Humanities Lecture Hall (HLH) 11:25a.m.-12:35p.m.

January 17, 2014

State of the World
Dr. Stratton, Assistant Professor, Department of Management

This introductory talk will present multi- and interdisciplinary frameworks to set the stage for students to explore the contemporary messiness facing humanity here and abroad. A balance of knowledge acquisition and strategies for organized action will be emphasized all in an effort to avoid apathy, develop empathy, and pursue meaningful opportunities to solve problems.

Lecture Outline


January 24, 2014

Post Colonialism and the Cold War: Imperial Imperatives and Untold Narratives
Dr. Gloag, Assistant Professor, Department of Foreign Languages

Who started the cold war? What sparked the Arab Spring?
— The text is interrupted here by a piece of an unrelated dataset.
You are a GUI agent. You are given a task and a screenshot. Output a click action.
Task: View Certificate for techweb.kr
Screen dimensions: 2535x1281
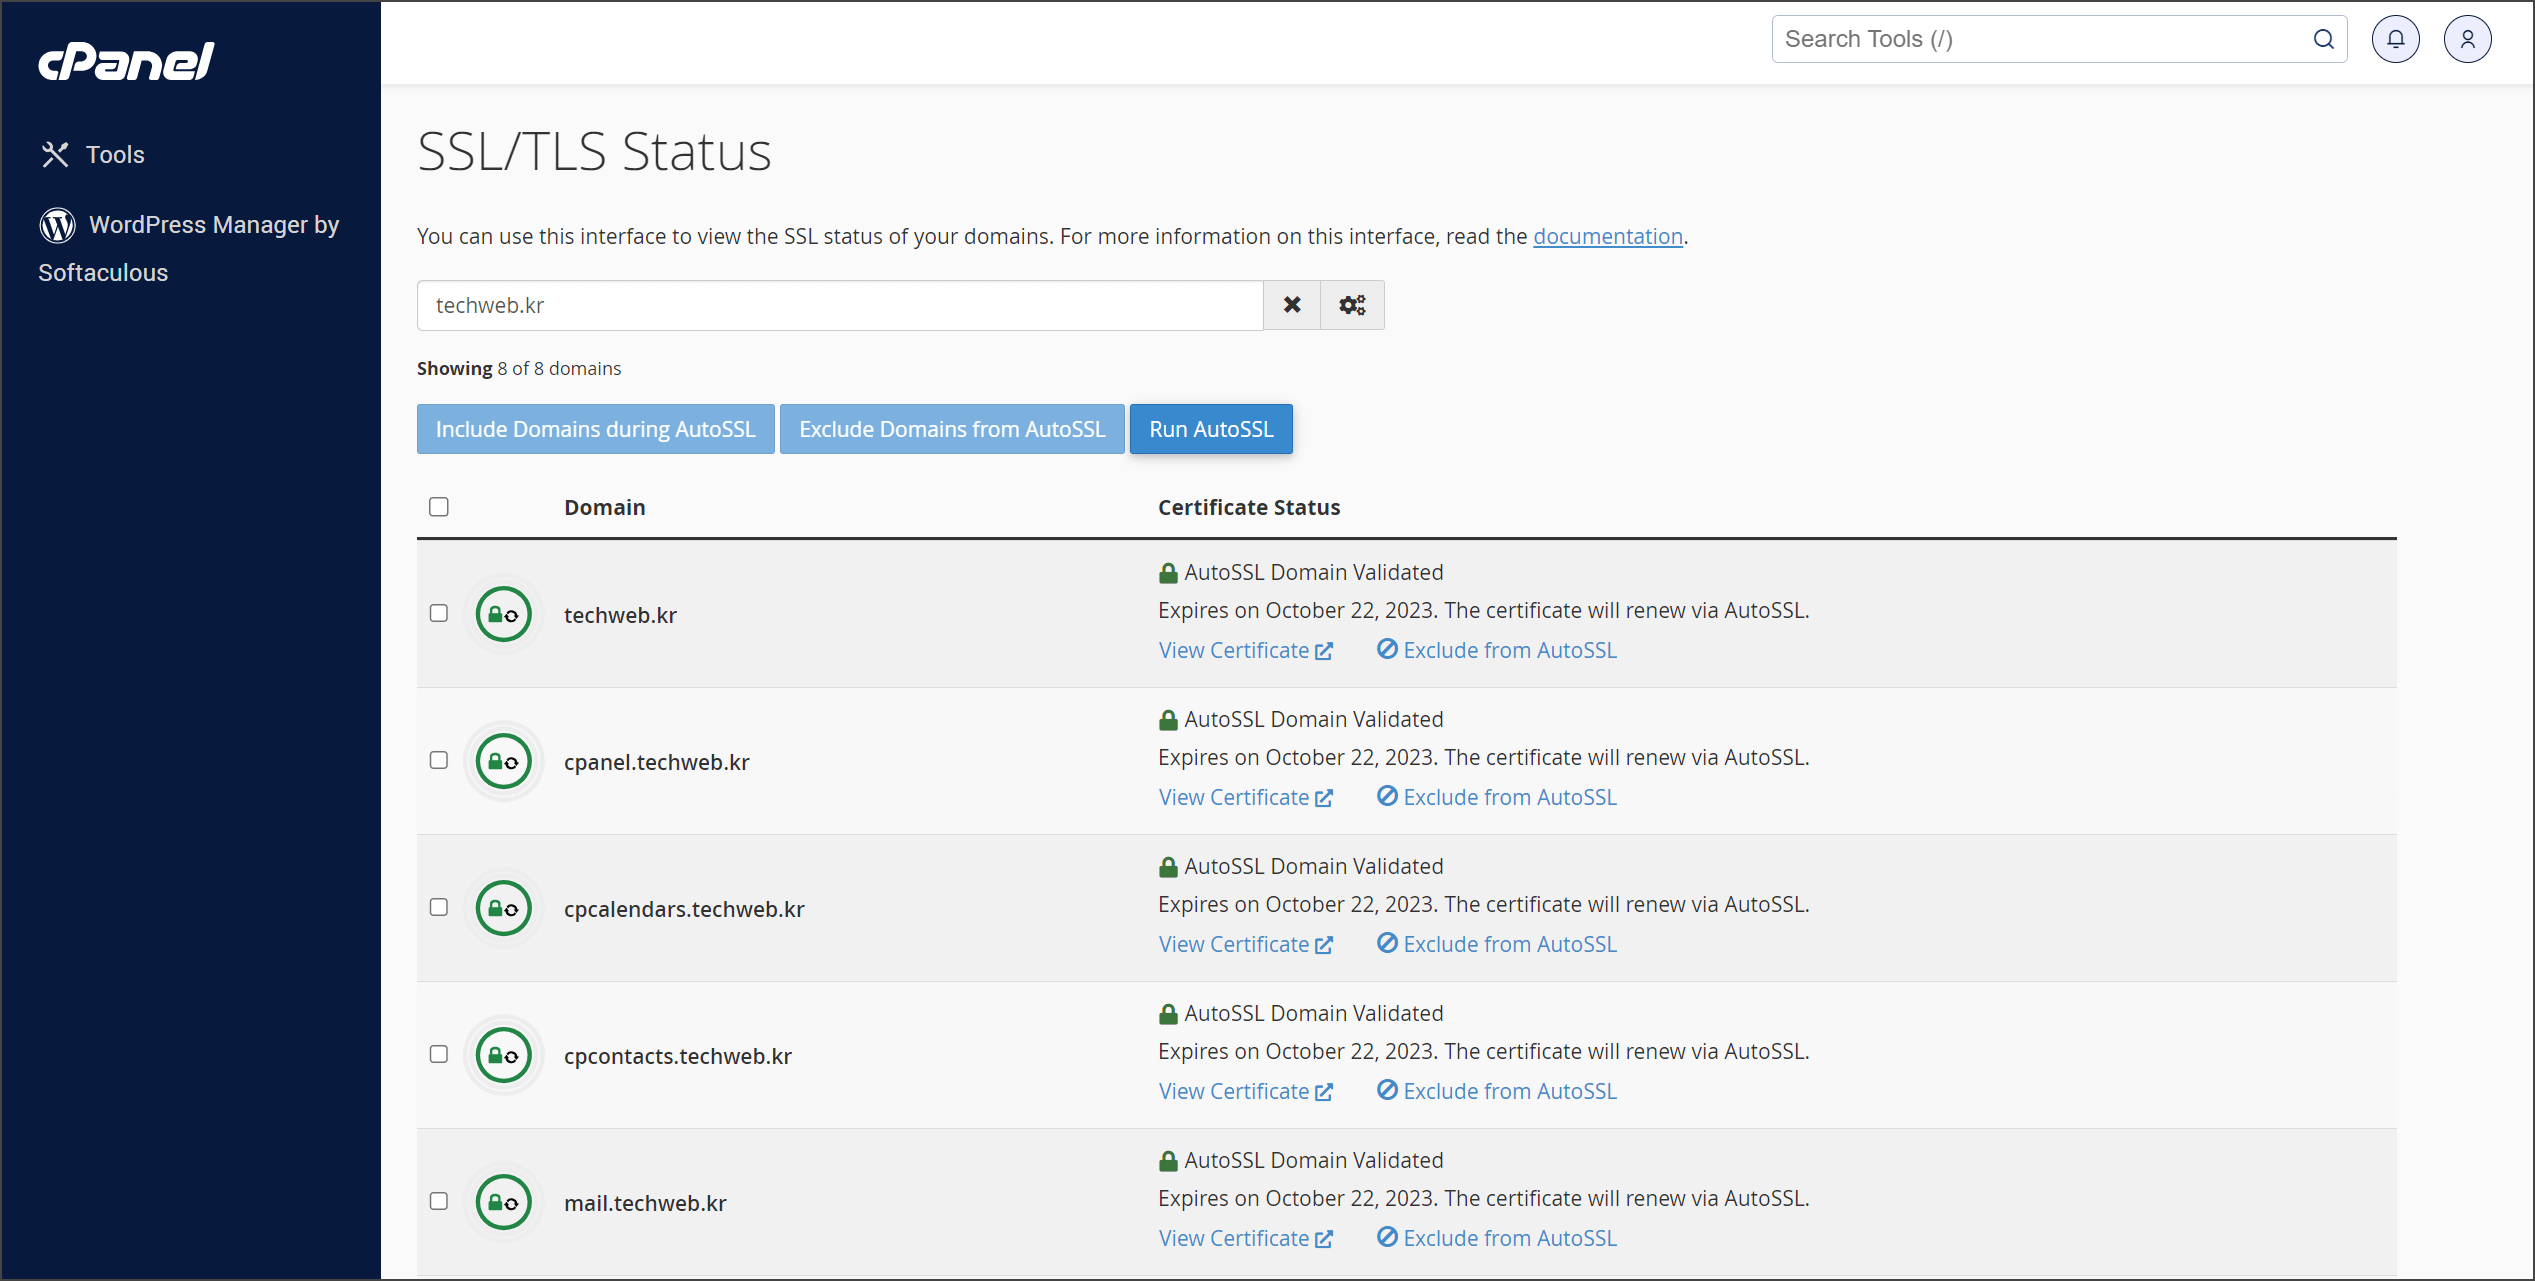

This lecture proposes a re-assessment of the standard narratives and accepted interpretations of these issues (and others pertaining to the Cold War and Postcolonialism) via brief case studies which will include discussions of the works of Césaire, Sartre, Polybius and Perry Anderson.

Lecture Schedule


January 31, 2014

Human Rights & Global Justice
Prof. Campbell, Lecturer, Humanities Program and LS 479 Coordinator

This lecture compares several significant positions advanced in the current global justice debates, and explores some ways that both individuals and states can be responsive to injustice around the world. 

Lecture Outline


February 7, 2014

Poverty & Plenty
Dr. Mullen, Professor, Department of Political Science

Poverty & Plenty is a lecture that examines sources, manifestations and challenges facing the US as a democracy while also being the home of economic megaforces. 

Lecture Outline


Cancelled due to weather.

February 14, 2014

Incarceration Nation
Dr. Walters, Professor, Department of Drama

This lecture will examine the reasons that the past 30 years have seen the number of inmates in federal custody grow by 800 percent, the majority for drug-related crimes, and more than 60 percent are racial and ethnic minorities. Why?

 

February 21, 2014

Women & Inequality
Dr. Hewitt, Associate Professor, Department of Sociology 

This lecture examines the complex layers of structural & cultural forces that produce & maintain gender inequality in the contemporary world, as well as the challenges & possibilities of meaningful change.

Lecture Outline


Febraury 28, 2014

Sexuality, Gender & Identity: Contemporary Discourses
Dr. Russell, Associate Professor, Department of Literature and Director of the Inquiry ARC, UNC Asheville's QEP

How did we get from there to here to queer? 

Lecture Outline


March 7, 2014

Uncertain Identity: Immigration & Emigration
Dr. Spellman, Professor, Department of History and Director of the Council of Public Liberal Arts Colleges (COPLAC)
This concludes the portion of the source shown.